> WORK INSTRUCTIONS
Reproduce every entry word for word.
RECORDS FOR THE TASK Block Start
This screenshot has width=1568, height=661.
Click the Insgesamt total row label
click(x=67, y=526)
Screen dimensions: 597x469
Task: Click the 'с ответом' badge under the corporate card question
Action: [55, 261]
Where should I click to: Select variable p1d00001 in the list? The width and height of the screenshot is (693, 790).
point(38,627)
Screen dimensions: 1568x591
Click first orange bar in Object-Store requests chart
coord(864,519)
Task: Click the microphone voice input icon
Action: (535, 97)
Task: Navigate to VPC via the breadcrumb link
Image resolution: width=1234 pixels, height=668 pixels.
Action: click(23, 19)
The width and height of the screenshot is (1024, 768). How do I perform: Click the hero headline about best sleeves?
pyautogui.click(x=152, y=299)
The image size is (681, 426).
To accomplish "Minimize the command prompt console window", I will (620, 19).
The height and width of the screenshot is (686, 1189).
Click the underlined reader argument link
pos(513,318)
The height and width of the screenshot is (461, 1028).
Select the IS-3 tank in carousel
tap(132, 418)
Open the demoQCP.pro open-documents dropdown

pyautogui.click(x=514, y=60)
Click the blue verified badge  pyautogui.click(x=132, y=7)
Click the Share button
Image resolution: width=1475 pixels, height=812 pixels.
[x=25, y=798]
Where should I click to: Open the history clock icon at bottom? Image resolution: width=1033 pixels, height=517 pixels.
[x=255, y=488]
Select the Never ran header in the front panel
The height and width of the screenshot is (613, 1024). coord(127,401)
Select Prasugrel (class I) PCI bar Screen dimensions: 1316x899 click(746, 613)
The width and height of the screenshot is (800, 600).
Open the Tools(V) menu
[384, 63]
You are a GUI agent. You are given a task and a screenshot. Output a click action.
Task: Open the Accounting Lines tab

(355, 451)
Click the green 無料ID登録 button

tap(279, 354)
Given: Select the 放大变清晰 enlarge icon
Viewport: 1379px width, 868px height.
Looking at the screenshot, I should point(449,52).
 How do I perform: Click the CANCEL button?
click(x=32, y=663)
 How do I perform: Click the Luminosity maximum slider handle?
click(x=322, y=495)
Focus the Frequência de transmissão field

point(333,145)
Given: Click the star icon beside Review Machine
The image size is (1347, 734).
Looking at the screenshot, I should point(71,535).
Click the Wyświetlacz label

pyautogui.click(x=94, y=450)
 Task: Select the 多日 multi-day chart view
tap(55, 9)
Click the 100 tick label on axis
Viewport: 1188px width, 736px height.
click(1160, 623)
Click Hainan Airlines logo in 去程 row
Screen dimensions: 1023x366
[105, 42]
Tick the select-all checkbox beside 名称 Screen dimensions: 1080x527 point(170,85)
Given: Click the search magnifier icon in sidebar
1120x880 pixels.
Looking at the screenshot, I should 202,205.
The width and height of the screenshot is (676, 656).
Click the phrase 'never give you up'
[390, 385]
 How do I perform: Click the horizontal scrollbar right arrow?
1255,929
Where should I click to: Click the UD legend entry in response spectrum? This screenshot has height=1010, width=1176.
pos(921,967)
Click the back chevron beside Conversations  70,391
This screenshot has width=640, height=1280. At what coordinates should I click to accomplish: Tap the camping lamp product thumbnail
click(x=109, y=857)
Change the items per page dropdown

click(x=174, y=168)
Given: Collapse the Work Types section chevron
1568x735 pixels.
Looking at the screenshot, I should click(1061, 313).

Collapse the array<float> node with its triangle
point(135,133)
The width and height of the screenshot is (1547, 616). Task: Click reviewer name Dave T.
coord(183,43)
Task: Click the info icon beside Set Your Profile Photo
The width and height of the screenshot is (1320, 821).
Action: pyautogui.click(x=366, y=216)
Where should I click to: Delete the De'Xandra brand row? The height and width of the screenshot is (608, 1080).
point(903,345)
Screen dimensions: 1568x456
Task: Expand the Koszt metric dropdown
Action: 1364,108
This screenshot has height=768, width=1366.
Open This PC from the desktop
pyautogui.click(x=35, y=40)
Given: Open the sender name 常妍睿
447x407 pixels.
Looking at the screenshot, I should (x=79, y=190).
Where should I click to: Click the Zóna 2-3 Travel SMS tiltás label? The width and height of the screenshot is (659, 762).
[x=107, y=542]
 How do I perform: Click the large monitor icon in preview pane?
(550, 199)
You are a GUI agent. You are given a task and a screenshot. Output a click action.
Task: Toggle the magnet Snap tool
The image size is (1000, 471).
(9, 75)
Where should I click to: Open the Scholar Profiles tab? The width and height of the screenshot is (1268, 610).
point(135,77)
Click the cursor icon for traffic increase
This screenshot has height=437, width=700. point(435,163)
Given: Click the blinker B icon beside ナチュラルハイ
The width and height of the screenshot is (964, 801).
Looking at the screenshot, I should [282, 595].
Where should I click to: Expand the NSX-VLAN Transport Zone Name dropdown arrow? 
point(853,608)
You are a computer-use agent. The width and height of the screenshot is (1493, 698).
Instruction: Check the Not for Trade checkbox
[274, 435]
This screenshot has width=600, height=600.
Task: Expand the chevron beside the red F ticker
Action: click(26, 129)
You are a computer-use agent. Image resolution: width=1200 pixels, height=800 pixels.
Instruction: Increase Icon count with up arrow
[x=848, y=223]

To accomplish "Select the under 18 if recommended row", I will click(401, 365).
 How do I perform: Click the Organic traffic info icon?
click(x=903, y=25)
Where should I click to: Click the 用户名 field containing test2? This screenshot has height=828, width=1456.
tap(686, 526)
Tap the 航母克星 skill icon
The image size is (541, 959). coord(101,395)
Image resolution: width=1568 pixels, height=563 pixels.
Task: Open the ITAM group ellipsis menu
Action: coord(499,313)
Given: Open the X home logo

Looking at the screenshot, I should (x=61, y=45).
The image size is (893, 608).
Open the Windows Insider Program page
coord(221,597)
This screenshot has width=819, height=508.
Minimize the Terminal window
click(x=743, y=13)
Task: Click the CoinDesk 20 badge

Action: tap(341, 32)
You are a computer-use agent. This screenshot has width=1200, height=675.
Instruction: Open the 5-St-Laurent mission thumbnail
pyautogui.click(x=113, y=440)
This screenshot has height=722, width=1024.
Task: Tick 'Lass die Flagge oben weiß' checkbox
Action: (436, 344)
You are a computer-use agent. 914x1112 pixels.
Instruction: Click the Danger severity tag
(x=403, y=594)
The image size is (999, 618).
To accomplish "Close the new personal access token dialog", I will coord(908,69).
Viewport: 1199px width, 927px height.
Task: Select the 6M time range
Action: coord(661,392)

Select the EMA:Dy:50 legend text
RECORDS FOR THE TASK Block End
> SOLUTION TO THIS TASK
This screenshot has width=1568, height=661.
Click the Insgesamt total row label
click(x=67, y=526)
Screen dimensions: 597x469
Task: Click the 'с ответом' badge under the corporate card question
Action: [55, 261]
Where should I click to: Select variable p1d00001 in the list? The width and height of the screenshot is (693, 790).
point(38,627)
Screen dimensions: 1568x591
Click first orange bar in Object-Store requests chart
coord(864,519)
Task: Click the microphone voice input icon
Action: (535, 97)
Task: Navigate to VPC via the breadcrumb link
Image resolution: width=1234 pixels, height=668 pixels.
Action: click(23, 19)
The width and height of the screenshot is (1024, 768). How do I perform: Click the hero headline about best sleeves?
pyautogui.click(x=152, y=299)
The image size is (681, 426).
To accomplish "Minimize the command prompt console window", I will (620, 19).
The height and width of the screenshot is (686, 1189).
Click the underlined reader argument link
pos(513,318)
The height and width of the screenshot is (461, 1028).
Select the IS-3 tank in carousel
tap(132, 418)
Open the demoQCP.pro open-documents dropdown

pyautogui.click(x=514, y=60)
Click the blue verified badge  pyautogui.click(x=132, y=7)
Click the Share button
Image resolution: width=1475 pixels, height=812 pixels.
[x=25, y=798]
Where should I click to: Open the history clock icon at bottom? Image resolution: width=1033 pixels, height=517 pixels.
[x=255, y=488]
Select the Never ran header in the front panel
The height and width of the screenshot is (613, 1024). coord(127,401)
Select Prasugrel (class I) PCI bar Screen dimensions: 1316x899 click(746, 613)
The width and height of the screenshot is (800, 600).
Open the Tools(V) menu
[384, 63]
You are a GUI agent. You are given a task and a screenshot. Output a click action.
Task: Open the Accounting Lines tab

(355, 451)
Click the green 無料ID登録 button

tap(279, 354)
Given: Select the 放大变清晰 enlarge icon
Viewport: 1379px width, 868px height.
Looking at the screenshot, I should point(449,52).
 How do I perform: Click the CANCEL button?
click(x=32, y=663)
 How do I perform: Click the Luminosity maximum slider handle?
click(x=322, y=495)
Focus the Frequência de transmissão field

point(333,145)
Given: Click the star icon beside Review Machine
The image size is (1347, 734).
Looking at the screenshot, I should point(71,535).
Click the Wyświetlacz label

pyautogui.click(x=94, y=450)
 Task: Select the 多日 multi-day chart view
tap(55, 9)
Click the 100 tick label on axis
Viewport: 1188px width, 736px height.
click(1160, 623)
Click Hainan Airlines logo in 去程 row
Screen dimensions: 1023x366
[105, 42]
Tick the select-all checkbox beside 名称 Screen dimensions: 1080x527 point(170,85)
Given: Click the search magnifier icon in sidebar
1120x880 pixels.
Looking at the screenshot, I should 202,205.
The width and height of the screenshot is (676, 656).
Click the phrase 'never give you up'
[390, 385]
 How do I perform: Click the horizontal scrollbar right arrow?
1255,929
Where should I click to: Click the UD legend entry in response spectrum? This screenshot has height=1010, width=1176.
pos(921,967)
Click the back chevron beside Conversations  70,391
This screenshot has width=640, height=1280. At what coordinates should I click to accomplish: Tap the camping lamp product thumbnail
click(x=109, y=857)
Change the items per page dropdown

click(x=174, y=168)
Given: Collapse the Work Types section chevron
1568x735 pixels.
Looking at the screenshot, I should click(1061, 313).

Collapse the array<float> node with its triangle
point(135,133)
The width and height of the screenshot is (1547, 616). Task: Click reviewer name Dave T.
coord(183,43)
Task: Click the info icon beside Set Your Profile Photo
The width and height of the screenshot is (1320, 821).
Action: pyautogui.click(x=366, y=216)
Where should I click to: Delete the De'Xandra brand row? The height and width of the screenshot is (608, 1080).
point(903,345)
Screen dimensions: 1568x456
Task: Expand the Koszt metric dropdown
Action: 1364,108
This screenshot has height=768, width=1366.
Open This PC from the desktop
pyautogui.click(x=35, y=40)
Given: Open the sender name 常妍睿
447x407 pixels.
Looking at the screenshot, I should (x=79, y=190).
Where should I click to: Click the Zóna 2-3 Travel SMS tiltás label? The width and height of the screenshot is (659, 762).
[x=107, y=542]
 How do I perform: Click the large monitor icon in preview pane?
(550, 199)
You are a GUI agent. You are given a task and a screenshot. Output a click action.
Task: Toggle the magnet Snap tool
The image size is (1000, 471).
(9, 75)
Where should I click to: Open the Scholar Profiles tab? The width and height of the screenshot is (1268, 610).
point(135,77)
Click the cursor icon for traffic increase
This screenshot has height=437, width=700. point(435,163)
Given: Click the blinker B icon beside ナチュラルハイ
The width and height of the screenshot is (964, 801).
Looking at the screenshot, I should [282, 595].
Where should I click to: Expand the NSX-VLAN Transport Zone Name dropdown arrow? 
point(853,608)
You are a computer-use agent. The width and height of the screenshot is (1493, 698).
Instruction: Check the Not for Trade checkbox
[274, 435]
This screenshot has width=600, height=600.
Task: Expand the chevron beside the red F ticker
Action: click(26, 129)
You are a computer-use agent. Image resolution: width=1200 pixels, height=800 pixels.
Instruction: Increase Icon count with up arrow
[x=848, y=223]

To accomplish "Select the under 18 if recommended row", I will click(401, 365).
 How do I perform: Click the Organic traffic info icon?
click(x=903, y=25)
Where should I click to: Click the 用户名 field containing test2? This screenshot has height=828, width=1456.
tap(686, 526)
Tap the 航母克星 skill icon
The image size is (541, 959). coord(101,395)
Image resolution: width=1568 pixels, height=563 pixels.
Task: Open the ITAM group ellipsis menu
Action: coord(499,313)
Given: Open the X home logo

Looking at the screenshot, I should (x=61, y=45).
The image size is (893, 608).
Open the Windows Insider Program page
coord(221,597)
This screenshot has width=819, height=508.
Minimize the Terminal window
click(x=743, y=13)
Task: Click the CoinDesk 20 badge

Action: tap(341, 32)
You are a computer-use agent. This screenshot has width=1200, height=675.
Instruction: Open the 5-St-Laurent mission thumbnail
pyautogui.click(x=113, y=440)
This screenshot has height=722, width=1024.
Task: Tick 'Lass die Flagge oben weiß' checkbox
Action: (436, 344)
You are a computer-use agent. 914x1112 pixels.
Instruction: Click the Danger severity tag
(x=403, y=594)
The image size is (999, 618).
To accomplish "Close the new personal access token dialog", I will coord(908,69).
Viewport: 1199px width, 927px height.
Task: Select the 6M time range
Action: coord(661,392)

Select the EMA:Dy:50 legend text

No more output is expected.